# Task statement
Skip the images and return the records below exactly.
========================
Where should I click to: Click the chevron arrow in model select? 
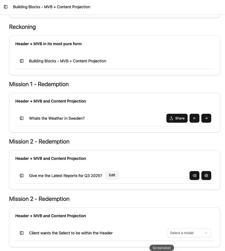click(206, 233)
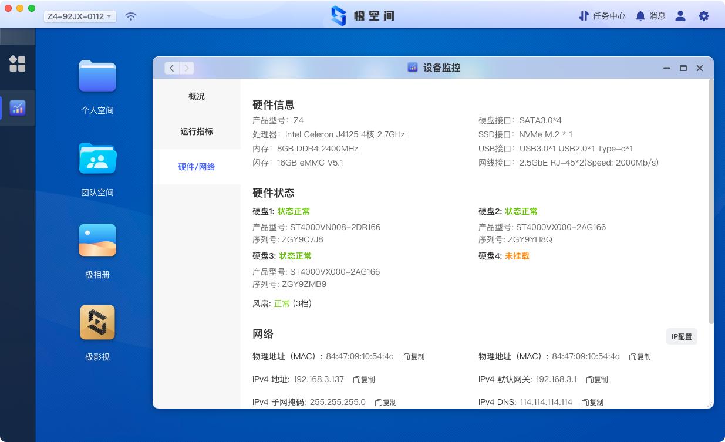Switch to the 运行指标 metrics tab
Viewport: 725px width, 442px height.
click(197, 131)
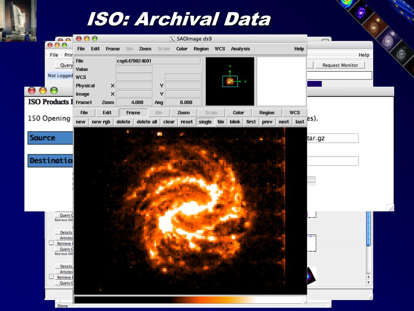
========================
# Completed exercise
Where should I click to: Click the chevron arrow in model select? 
click(206, 233)
Switch to the 运行指标 metrics tab
Viewport: 725px width, 442px height.
click(197, 131)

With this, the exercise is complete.